Soooo jetzt die Frage: Wenn ich mein F15 für PC über MEINEN Origin ACC ,den er an seiner PS4 Origin benutzt anmelde, habe ich dann ein leeres Spiel, oder kommt es da zu einem Konflikt zwischen seinem (Meinem) Origin PS4 acc. und meinem PC Acc der ja der selbe ist!!! Sprich habe ich dann iwie sein Team schon und habe mir seine PS4 Mannschaft auf meinem Fifa oder kann ich über den Acc. problemlos von Anfang an an PC spielen ohne sein Team zu haben????

Muss ich mir vllt. einen komplett neuen ACc. machen!

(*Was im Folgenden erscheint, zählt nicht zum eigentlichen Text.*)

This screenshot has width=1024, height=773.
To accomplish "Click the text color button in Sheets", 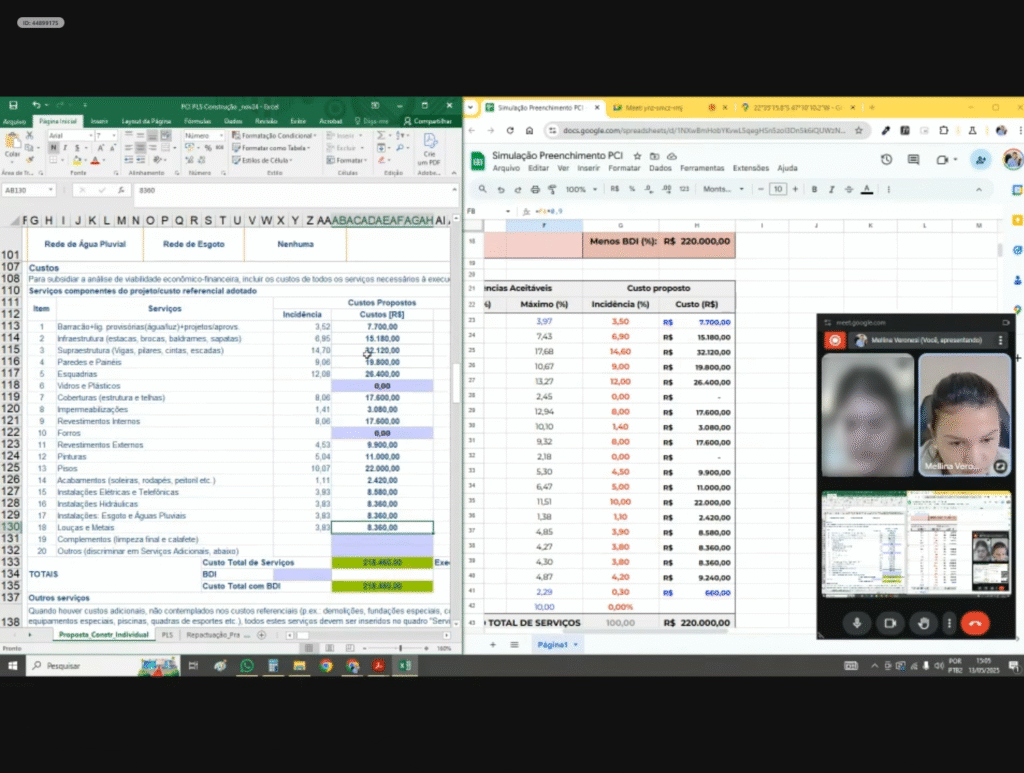I will [x=866, y=189].

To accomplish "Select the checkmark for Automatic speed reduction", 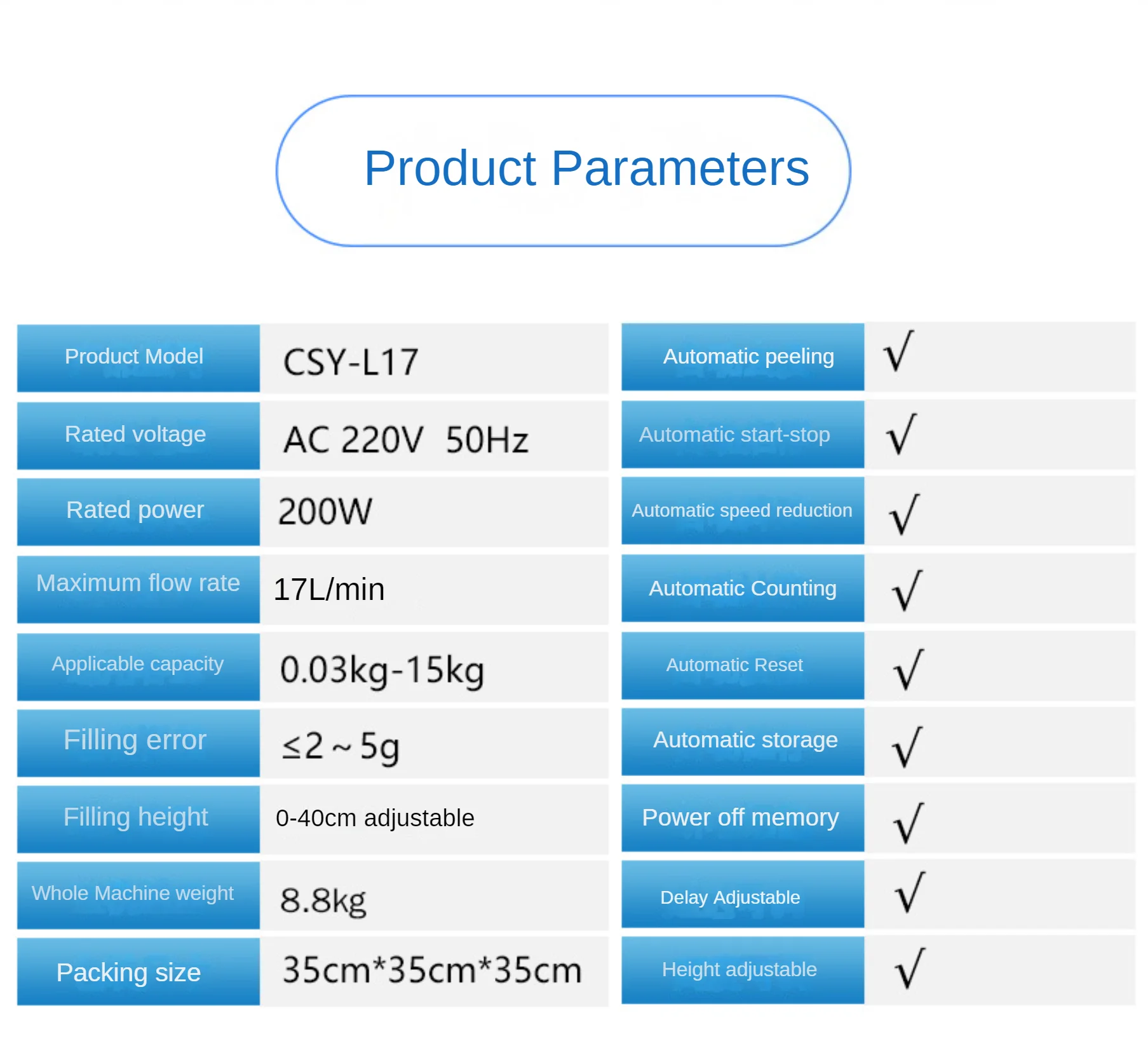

Würde ich ungerne weil darauf auch BF3.4 und anderes ist!

ICH WEIS KOMPLIZIERT GESCHRIEBEN  Aber brauche eure hilfe :/

ZUSAMMENFASSEND: KAnn ich über meinen Origin Acc. auf PC spielen und er über den selben ACC. auf PS4 phne das es da zu konflickten kommt ???? Und wie kann ich mir ne eigene Web App machen für PC ... geht das ...Er benutzt diese ja schon auf PS4 ???

MfG


----------



## freezy94 (21. September 2014)

Du kannst das den PS4 (und PS3) Account von Origin trennen und diesen dann auf einem anderen Account aktivieren.
Angenommen dein Freund spielt jetzt an der PS4 und du möchtest am PC ein Spiel starten, dann wird dein Spiel am PC nicht gestartet, da ein aktives ja auf der PS4 läuft.

Selbiges ist auch bei der PS3 und der Umstieg auf einen anderen Account hat problemlos geklappt. Eventuell mal den Support anschreiben, wenn du nicht weiter kommst.


----------